Von dieser Verpflichtung ist der Treuhänder vorliegend abgewichen, indem er im Einvernehmen mit dem Schuldner von der Vorlage der Abtretungserklärung bei dessen Arbeitgeber abgesehen hat. Dies entbindet den Schuldner jedenfalls nicht davon, mtl. die Beträge an den Treuhänder abzuführen, die im Fall der Unterrichtung des Arbeitgebers von der Abtretungserklärung vom Arbeitgeber abzuführen gewesen wären. Den Treuhänder trifft daher die Pflicht, die vom Schuldner mtl. abzuführenden Beträge anhand der jeweils zu aktualisierenden Angaben des Schuldners nach Maßgabe der §§ 850 ff ZPO zu ermitteln und vom Schuldner einzufordern. Zahlungen zu beliebigen Zeitpunkten darf der Treuhänder dem Schuldner nicht gestatten. Dieser Pflicht hat der Treuhänder vorliegend nicht genügt.

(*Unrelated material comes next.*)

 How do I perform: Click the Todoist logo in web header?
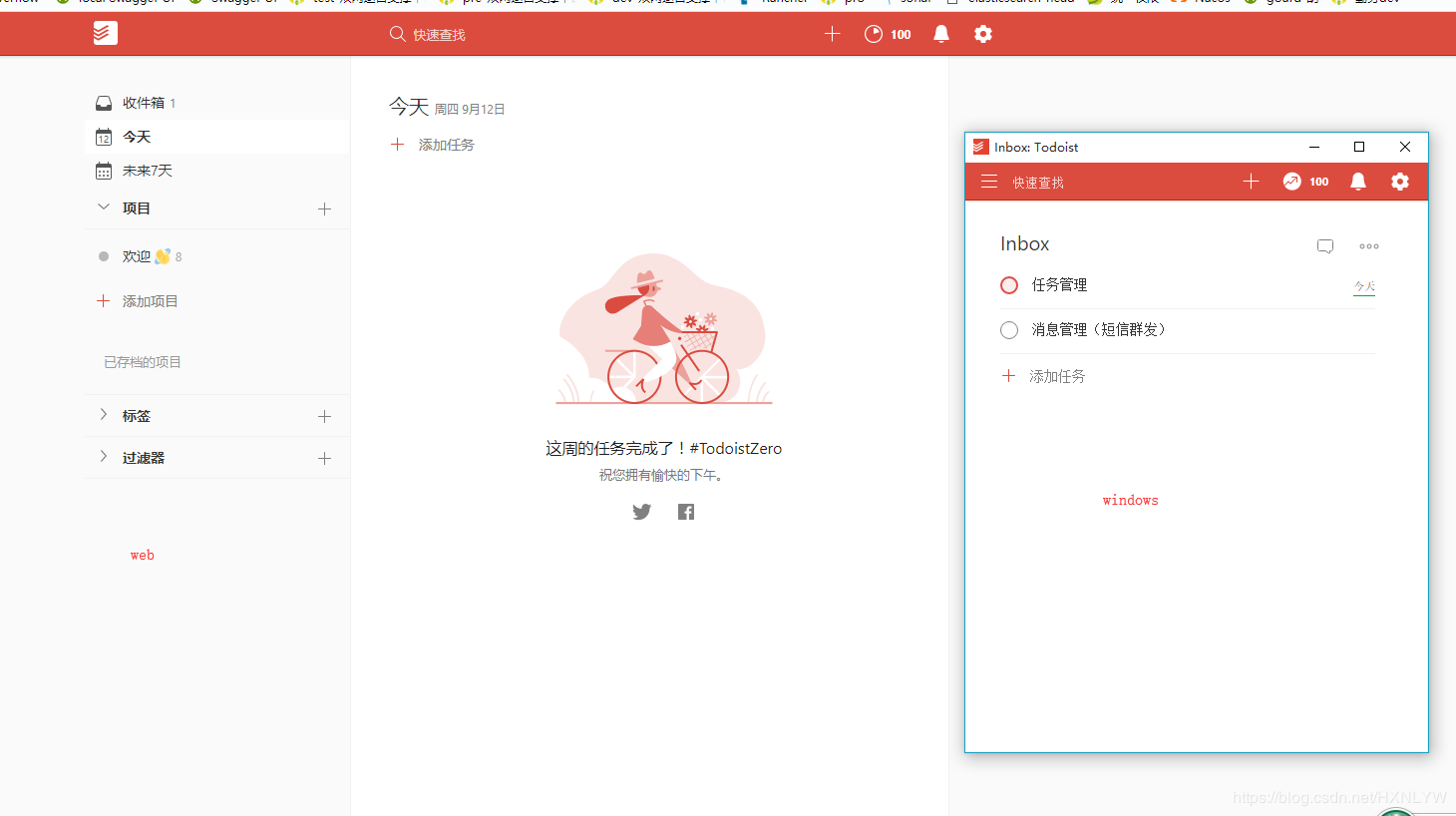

Allerdings kann dem Schuldner die Restschuldbefreiung aufgrund der fehlerhaften Verfahrensweise des Treuhänders nicht versagt werden, weil der Schuldner die vom Treuhänder berechneten Beträge an den Treuhänder abgeführt hat. Nach § 295 Abs. 1 Nr. 3 InsO führt nur das "Verheimlichen" von Bezügen, die von der Abtretungserklärung erfasst werden, zur Versagung der Restschuldbefreiung. Berechnet der Treuhänder dagegen die abzuführenden Beträge fehlerhaft, obwohl er durch den Schuldner zutreffend und vollständig informiert worden ist, hat das Zurückbleiben der Zahlungen des Schuldners hinter den bei zutreffender Berechnung geschuldeten Beträge für die Versagung der Restschuldbefreiung mangels Verletzung einer Obliegenheit des Schuldners keine Bedeutung.

Die Gläubigerin macht aber mit Recht geltend, das LG habe ihren Vortrag zum Verheimlichen von Bezügen übergangen. Es hat sich nicht damit auseinandergesetzt, dass der Treuhänder danach trotz regelmäßiger Erhöhung der Nettobezüge des Schuldners auf bis zu 5.138 € ab Januar 2009 noch im Juni 2009 von einem Nettogehalt von 3.800 € ausgegangen ist und eine Nachberechnung der vom Schuldner abzuführenden Beträge erst im Oktober 2009 vorgenommen hat, nachdem der Versagungsantrag der Gläubigerin bereits gestellt worden war. Dies wird im zweiten Rechtsgang nachzuholen sein.